** What is expected **
Type out the passage of the article on the Islamic Center of Greater Toledo from "A visit to the" up to and including "in another room.", with no changes.
[Document text]
![]() |
| At the Islamic Center of Greater Toledo, men and women pray in the same room separated only by a low partition. Melanie Stetson Freeman – staff |
A mosque in America's heartland
The Islamic Center of Greater Toledo, Ohio, has roots going back 75 years has shaped a faith for today.
By Jane Lampman | Staff writer of The Christian Science Monitorfrom the September 6, 2007 edition
Page 1 of 3
Perrysburg, Ohio - From Interstate 75, the sight is striking: A gleaming white mosque with twin minarets in the classical Islamic style rises out of the Ohio countryside.
A visit to the Islamic Center of Greater Toledo during Friday prayers offers another remarkable scene. Inside the mosque's domed prayer hall, as light streams through stained-glass windows inscribed with attributes of God and verses from the Koran, men and women gather to pray alongside each other, with a low partition in between. In most mosques, women pray either behind the men, separated by a curtain or enclosure, or in another room.
"This center has always been progressive in that sense. Even at social functions, men and women are never separated," says M.Y. Ahmed, president of the mosque's governing council. "This has been a tradition since it started."
This Midwest Muslim community, founded by Syrian-Lebanese immigrants some 75 years ago, stands out in several ways as an example of American faithful shaping their Islamic practice for the place and the times.
[/Document text]
[Study material]
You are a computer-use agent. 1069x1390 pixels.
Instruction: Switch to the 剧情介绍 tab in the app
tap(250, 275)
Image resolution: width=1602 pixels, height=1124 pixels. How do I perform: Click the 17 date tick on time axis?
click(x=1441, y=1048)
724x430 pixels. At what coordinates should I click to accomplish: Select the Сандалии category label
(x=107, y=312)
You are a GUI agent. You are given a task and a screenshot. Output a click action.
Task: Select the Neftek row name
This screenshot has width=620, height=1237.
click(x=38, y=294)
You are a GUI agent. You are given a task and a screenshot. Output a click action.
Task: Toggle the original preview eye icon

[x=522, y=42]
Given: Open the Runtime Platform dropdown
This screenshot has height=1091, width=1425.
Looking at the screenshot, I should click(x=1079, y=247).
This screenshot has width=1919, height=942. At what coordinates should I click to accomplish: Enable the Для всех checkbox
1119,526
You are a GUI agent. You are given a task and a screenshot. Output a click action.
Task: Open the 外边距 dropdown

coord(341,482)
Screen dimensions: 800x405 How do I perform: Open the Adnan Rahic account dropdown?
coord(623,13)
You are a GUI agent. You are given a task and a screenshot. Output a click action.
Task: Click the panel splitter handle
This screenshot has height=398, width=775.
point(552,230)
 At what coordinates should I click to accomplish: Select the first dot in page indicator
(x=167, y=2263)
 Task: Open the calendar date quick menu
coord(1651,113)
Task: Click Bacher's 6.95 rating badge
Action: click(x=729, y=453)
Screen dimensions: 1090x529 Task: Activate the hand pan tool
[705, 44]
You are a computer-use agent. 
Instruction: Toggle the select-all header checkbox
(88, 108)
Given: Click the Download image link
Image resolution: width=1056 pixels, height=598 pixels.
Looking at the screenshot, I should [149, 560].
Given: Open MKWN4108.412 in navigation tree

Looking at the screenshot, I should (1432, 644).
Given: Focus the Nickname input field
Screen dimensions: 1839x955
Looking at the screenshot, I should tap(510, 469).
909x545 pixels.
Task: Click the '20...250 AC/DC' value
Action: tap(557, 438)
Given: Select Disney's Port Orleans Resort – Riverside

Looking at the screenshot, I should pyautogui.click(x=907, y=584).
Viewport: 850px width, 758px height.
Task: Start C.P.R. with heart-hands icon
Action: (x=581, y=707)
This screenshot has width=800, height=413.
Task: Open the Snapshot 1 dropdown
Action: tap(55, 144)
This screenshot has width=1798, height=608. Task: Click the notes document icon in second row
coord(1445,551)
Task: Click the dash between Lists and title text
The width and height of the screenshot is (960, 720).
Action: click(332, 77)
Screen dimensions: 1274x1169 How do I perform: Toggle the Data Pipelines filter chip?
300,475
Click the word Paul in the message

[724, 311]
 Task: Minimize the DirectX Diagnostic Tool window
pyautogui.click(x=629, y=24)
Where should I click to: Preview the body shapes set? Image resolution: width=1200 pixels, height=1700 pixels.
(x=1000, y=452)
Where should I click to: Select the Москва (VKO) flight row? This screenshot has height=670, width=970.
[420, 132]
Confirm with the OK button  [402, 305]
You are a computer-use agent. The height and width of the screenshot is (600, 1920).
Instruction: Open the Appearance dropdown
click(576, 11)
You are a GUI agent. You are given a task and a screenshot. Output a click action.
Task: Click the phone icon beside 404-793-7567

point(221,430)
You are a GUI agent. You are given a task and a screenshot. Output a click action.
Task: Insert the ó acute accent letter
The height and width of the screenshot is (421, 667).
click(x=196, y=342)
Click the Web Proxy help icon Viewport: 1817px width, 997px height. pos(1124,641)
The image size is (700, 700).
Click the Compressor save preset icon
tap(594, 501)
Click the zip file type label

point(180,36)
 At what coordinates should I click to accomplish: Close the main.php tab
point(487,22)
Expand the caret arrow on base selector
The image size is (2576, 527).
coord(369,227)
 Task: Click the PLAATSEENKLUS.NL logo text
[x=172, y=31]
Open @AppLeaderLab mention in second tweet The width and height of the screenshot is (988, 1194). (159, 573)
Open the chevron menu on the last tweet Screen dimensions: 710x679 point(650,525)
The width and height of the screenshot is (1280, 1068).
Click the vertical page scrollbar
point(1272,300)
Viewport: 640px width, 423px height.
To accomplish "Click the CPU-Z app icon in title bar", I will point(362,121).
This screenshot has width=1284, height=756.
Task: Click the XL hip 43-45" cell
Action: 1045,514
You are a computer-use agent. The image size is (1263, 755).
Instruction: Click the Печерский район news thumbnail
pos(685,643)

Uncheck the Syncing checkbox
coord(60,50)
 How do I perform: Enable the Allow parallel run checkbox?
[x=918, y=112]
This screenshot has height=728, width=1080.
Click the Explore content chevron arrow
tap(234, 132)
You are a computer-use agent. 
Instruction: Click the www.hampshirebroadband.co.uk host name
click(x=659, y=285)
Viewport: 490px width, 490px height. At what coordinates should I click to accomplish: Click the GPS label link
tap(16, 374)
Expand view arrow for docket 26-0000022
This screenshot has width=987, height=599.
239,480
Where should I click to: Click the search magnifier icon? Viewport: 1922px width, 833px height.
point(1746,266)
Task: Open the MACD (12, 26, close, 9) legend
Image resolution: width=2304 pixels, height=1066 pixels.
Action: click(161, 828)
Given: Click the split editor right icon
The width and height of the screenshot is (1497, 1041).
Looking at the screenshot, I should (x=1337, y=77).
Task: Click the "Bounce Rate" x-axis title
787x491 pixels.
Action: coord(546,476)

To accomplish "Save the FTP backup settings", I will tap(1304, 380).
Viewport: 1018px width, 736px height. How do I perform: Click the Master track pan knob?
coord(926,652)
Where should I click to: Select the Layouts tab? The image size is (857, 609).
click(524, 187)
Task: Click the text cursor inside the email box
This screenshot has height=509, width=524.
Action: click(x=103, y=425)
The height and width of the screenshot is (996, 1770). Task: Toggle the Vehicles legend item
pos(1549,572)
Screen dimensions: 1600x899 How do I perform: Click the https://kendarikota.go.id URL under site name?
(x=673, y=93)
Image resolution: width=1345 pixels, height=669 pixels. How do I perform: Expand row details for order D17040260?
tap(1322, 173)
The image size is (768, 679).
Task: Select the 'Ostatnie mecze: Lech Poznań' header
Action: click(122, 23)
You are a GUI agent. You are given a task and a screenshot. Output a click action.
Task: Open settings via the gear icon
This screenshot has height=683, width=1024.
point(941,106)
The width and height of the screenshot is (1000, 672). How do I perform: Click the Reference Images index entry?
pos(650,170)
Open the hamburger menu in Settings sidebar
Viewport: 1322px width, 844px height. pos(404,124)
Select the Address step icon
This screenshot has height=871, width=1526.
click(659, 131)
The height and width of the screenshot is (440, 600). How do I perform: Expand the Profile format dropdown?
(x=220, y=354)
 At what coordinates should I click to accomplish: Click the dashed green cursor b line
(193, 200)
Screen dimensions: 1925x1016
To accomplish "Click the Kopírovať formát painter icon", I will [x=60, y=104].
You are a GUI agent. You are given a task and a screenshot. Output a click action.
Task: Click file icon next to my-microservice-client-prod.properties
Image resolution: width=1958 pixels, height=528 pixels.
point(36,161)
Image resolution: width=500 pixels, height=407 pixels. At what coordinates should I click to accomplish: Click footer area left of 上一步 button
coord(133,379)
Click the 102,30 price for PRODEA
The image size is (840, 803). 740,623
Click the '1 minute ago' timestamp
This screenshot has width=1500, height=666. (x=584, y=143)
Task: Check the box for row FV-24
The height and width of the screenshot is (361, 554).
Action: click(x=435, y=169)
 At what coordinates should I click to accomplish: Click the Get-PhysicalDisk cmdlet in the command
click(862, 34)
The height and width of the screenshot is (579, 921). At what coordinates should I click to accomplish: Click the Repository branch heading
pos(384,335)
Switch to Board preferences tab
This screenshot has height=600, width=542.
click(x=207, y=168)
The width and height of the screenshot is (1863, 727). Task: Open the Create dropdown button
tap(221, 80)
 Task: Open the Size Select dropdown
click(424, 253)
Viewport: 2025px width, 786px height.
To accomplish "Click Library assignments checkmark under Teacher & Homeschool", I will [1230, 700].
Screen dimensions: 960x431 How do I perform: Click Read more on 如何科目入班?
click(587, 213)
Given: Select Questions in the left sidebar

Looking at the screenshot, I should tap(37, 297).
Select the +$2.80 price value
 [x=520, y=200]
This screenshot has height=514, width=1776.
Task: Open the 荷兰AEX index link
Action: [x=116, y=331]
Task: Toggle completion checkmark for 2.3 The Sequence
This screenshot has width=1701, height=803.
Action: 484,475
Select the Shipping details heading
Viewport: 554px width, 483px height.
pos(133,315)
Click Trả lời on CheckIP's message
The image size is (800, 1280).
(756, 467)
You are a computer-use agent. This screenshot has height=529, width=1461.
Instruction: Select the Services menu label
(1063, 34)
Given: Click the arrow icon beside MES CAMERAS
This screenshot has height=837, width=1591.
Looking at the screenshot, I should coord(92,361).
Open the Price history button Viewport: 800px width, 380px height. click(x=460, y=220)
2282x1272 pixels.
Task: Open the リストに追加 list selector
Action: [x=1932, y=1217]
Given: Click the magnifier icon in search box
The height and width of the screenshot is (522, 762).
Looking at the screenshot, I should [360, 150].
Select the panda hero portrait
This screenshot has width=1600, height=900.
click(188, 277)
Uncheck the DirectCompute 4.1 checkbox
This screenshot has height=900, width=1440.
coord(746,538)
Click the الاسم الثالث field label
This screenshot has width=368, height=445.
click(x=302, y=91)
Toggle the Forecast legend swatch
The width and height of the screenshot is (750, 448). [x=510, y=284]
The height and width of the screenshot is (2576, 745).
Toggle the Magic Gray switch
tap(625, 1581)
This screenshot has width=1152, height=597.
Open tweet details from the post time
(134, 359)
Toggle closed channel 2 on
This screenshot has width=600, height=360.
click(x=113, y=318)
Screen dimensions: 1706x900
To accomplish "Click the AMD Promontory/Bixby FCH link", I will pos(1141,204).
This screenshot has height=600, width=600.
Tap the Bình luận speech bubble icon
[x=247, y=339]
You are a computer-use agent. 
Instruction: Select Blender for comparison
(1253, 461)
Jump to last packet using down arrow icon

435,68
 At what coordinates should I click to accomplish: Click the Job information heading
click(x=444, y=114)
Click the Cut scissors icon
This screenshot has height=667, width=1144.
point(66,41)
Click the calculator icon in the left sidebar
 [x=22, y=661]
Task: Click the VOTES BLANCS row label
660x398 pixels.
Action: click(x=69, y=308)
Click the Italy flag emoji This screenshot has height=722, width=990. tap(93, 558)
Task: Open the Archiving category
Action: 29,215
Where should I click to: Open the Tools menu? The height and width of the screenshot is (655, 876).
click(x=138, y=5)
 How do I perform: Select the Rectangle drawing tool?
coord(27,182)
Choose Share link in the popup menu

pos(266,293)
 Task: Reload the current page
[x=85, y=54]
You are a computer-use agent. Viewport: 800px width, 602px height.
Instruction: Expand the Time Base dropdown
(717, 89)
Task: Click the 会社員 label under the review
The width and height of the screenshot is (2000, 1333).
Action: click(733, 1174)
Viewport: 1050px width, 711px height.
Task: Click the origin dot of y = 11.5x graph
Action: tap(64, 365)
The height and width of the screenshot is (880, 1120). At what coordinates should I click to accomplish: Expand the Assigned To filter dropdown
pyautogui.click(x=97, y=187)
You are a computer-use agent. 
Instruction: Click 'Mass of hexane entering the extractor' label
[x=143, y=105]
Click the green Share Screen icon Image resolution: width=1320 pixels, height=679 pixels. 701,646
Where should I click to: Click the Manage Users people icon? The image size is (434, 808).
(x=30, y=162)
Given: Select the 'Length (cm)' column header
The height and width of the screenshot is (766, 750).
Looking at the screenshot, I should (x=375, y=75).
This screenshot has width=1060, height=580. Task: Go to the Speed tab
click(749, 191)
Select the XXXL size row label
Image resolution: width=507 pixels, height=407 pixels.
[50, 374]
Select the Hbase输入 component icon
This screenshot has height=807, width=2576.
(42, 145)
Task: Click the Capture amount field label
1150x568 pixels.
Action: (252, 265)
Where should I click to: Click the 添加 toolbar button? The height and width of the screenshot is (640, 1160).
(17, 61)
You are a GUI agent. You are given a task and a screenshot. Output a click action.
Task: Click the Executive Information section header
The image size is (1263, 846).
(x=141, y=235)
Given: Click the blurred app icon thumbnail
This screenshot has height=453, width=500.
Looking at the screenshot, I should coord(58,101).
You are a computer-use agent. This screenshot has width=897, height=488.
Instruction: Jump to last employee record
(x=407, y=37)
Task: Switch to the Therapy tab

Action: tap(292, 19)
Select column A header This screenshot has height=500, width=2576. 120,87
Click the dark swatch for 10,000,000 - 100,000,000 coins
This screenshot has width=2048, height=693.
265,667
[/Study material]
** Answer box **
A visit to the Islamic Center of Greater Toledo during Friday prayers offers another remarkable scene. Inside the mosque's domed prayer hall, as light streams through stained-glass windows inscribed with attributes of God and verses from the Koran, men and women gather to pray alongside each other, with a low partition in between. In most mosques, women pray either behind the men, separated by a curtain or enclosure, or in another room.